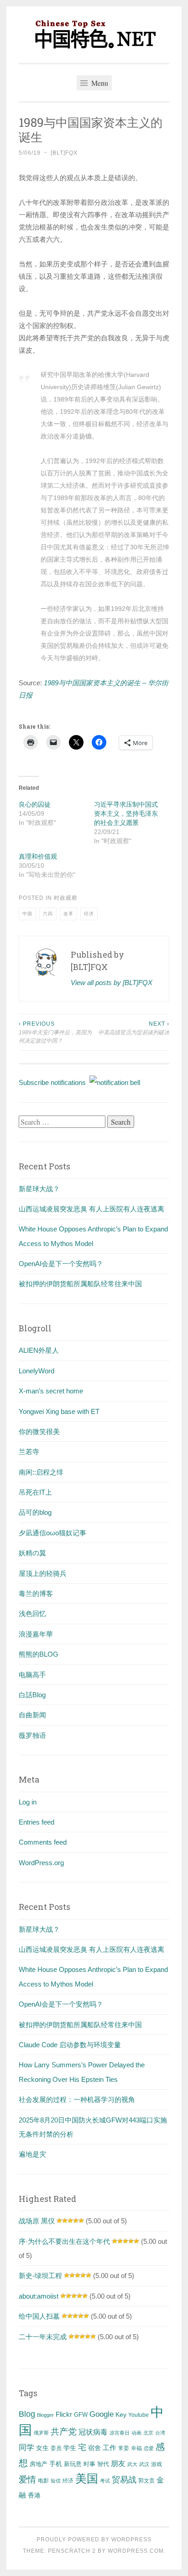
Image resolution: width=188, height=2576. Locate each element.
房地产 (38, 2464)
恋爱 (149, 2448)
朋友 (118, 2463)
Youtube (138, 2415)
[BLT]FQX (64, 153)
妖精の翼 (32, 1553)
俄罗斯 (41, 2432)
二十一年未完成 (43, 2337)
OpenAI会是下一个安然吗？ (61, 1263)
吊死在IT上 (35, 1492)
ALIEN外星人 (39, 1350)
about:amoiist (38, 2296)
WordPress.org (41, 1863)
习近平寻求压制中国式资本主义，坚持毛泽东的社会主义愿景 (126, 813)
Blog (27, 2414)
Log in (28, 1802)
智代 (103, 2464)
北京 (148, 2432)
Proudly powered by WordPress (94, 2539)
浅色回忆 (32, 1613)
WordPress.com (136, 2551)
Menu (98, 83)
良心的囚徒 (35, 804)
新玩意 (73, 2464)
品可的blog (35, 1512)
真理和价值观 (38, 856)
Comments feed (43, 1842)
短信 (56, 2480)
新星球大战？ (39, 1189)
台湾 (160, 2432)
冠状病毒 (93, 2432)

**INSTRUCTIONS TO FOLLOW**
Repeat the lines above, starting at the first and stopping after the line that holds "良心的囚徒 (35, 804)", with the pictures left out.

**OUTPUT**
Image resolution: width=188, height=2576. Locate each element.
房地产 (38, 2464)
恋爱 (149, 2448)
朋友 (118, 2463)
Youtube (138, 2415)
[BLT]FQX (64, 153)
妖精の翼 (32, 1553)
俄罗斯 (41, 2432)
二十一年未完成 (43, 2337)
OpenAI会是下一个安然吗？ (61, 1263)
吊死在IT上 (35, 1492)
ALIEN外星人 (39, 1350)
about:amoiist (38, 2296)
WordPress.org (41, 1863)
习近平寻求压制中国式资本主义，坚持毛泽东的社会主义愿景 (126, 813)
Blog (27, 2414)
Log in (28, 1802)
智代 (103, 2464)
北京 (148, 2432)
Proudly powered by WordPress (94, 2539)
浅色回忆 (32, 1613)
WordPress.com (136, 2551)
Menu (98, 83)
良心的囚徒 (35, 804)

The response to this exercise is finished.